──────── Data rows ────────

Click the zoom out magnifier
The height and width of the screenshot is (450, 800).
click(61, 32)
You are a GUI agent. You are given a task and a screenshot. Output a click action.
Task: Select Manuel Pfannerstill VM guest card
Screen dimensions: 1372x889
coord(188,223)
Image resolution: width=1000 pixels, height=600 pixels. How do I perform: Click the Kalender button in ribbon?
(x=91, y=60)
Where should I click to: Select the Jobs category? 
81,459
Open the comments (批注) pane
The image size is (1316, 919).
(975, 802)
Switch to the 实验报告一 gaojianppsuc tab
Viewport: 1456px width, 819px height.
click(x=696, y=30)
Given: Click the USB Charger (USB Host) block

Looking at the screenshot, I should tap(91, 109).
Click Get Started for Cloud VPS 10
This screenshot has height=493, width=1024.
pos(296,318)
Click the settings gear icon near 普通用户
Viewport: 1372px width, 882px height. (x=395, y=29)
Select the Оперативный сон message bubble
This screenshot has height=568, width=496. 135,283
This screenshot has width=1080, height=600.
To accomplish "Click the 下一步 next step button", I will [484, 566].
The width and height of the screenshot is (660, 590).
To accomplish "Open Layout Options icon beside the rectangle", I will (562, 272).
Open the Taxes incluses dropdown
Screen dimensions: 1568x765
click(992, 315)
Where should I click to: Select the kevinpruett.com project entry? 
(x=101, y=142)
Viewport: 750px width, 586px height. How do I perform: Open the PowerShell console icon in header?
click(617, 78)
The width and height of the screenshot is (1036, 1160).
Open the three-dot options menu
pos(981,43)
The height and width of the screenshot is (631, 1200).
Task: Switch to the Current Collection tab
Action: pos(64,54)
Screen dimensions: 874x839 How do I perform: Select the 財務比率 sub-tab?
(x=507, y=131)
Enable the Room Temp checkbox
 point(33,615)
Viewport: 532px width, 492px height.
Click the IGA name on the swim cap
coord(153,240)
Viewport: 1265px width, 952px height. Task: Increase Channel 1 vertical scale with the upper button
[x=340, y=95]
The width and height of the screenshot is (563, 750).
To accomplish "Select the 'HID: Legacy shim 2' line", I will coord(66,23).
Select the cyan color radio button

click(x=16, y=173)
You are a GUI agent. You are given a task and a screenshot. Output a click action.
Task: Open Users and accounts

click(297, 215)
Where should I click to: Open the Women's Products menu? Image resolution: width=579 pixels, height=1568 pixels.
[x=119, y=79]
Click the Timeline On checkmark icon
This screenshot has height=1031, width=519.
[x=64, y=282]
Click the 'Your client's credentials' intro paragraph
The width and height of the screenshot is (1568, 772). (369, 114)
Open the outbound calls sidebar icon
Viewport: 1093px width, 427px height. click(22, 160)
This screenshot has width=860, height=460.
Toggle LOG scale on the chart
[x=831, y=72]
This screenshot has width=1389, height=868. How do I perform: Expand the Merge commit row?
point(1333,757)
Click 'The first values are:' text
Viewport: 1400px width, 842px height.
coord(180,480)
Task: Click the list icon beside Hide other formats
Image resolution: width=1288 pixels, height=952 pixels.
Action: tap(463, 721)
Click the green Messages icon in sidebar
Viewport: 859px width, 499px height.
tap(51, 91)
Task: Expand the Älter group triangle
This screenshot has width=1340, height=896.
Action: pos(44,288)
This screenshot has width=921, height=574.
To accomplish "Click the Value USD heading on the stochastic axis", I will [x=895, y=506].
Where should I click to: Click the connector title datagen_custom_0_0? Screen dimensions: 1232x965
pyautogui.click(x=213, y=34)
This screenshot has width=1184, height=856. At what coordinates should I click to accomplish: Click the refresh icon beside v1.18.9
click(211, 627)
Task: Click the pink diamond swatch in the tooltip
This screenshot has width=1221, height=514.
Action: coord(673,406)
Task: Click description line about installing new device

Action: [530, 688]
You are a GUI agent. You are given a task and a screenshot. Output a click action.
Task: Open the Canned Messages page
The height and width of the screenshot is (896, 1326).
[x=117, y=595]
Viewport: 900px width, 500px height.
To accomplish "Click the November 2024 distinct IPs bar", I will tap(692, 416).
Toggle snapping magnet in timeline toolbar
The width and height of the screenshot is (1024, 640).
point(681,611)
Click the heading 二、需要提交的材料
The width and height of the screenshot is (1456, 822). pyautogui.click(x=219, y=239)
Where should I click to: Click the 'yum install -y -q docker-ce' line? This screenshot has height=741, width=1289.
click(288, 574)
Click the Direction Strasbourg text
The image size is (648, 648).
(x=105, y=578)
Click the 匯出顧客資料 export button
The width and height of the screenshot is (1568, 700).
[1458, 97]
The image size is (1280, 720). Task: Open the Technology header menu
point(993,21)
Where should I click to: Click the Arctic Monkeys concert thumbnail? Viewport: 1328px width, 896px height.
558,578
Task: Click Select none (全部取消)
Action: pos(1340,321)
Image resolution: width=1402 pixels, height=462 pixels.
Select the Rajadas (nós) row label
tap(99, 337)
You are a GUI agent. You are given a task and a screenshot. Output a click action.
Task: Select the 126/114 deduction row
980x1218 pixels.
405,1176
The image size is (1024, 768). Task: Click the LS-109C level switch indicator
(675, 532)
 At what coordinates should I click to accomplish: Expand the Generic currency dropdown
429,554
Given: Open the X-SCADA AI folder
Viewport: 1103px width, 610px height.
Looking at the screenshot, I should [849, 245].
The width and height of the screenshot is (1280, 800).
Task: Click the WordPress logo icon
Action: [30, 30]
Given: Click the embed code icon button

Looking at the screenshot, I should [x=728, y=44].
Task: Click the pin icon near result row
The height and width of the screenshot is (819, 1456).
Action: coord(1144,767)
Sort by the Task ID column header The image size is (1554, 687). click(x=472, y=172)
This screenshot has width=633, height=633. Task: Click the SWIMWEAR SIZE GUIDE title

────────

● **Written exercise**:
Retype the records above word for word, from the line with "Select the Оперативный сон message bubble" to the line with "click(297, 215)", including both of those lines.

● **Expected output**:
Select the Оперативный сон message bubble
This screenshot has height=568, width=496. 135,283
This screenshot has width=1080, height=600.
To accomplish "Click the 下一步 next step button", I will [484, 566].
The width and height of the screenshot is (660, 590).
To accomplish "Open Layout Options icon beside the rectangle", I will (562, 272).
Open the Taxes incluses dropdown
Screen dimensions: 1568x765
click(992, 315)
Where should I click to: Select the kevinpruett.com project entry? 
(x=101, y=142)
Viewport: 750px width, 586px height. How do I perform: Open the PowerShell console icon in header?
click(617, 78)
The width and height of the screenshot is (1036, 1160).
Open the three-dot options menu
pos(981,43)
The height and width of the screenshot is (631, 1200).
Task: Switch to the Current Collection tab
Action: pos(64,54)
Screen dimensions: 874x839 How do I perform: Select the 財務比率 sub-tab?
(x=507, y=131)
Enable the Room Temp checkbox
 point(33,615)
Viewport: 532px width, 492px height.
Click the IGA name on the swim cap
coord(153,240)
Viewport: 1265px width, 952px height. Task: Increase Channel 1 vertical scale with the upper button
[x=340, y=95]
The width and height of the screenshot is (563, 750).
To accomplish "Select the 'HID: Legacy shim 2' line", I will coord(66,23).
Select the cyan color radio button

click(x=16, y=173)
You are a GUI agent. You are given a task and a screenshot. Output a click action.
Task: Open Users and accounts

click(297, 215)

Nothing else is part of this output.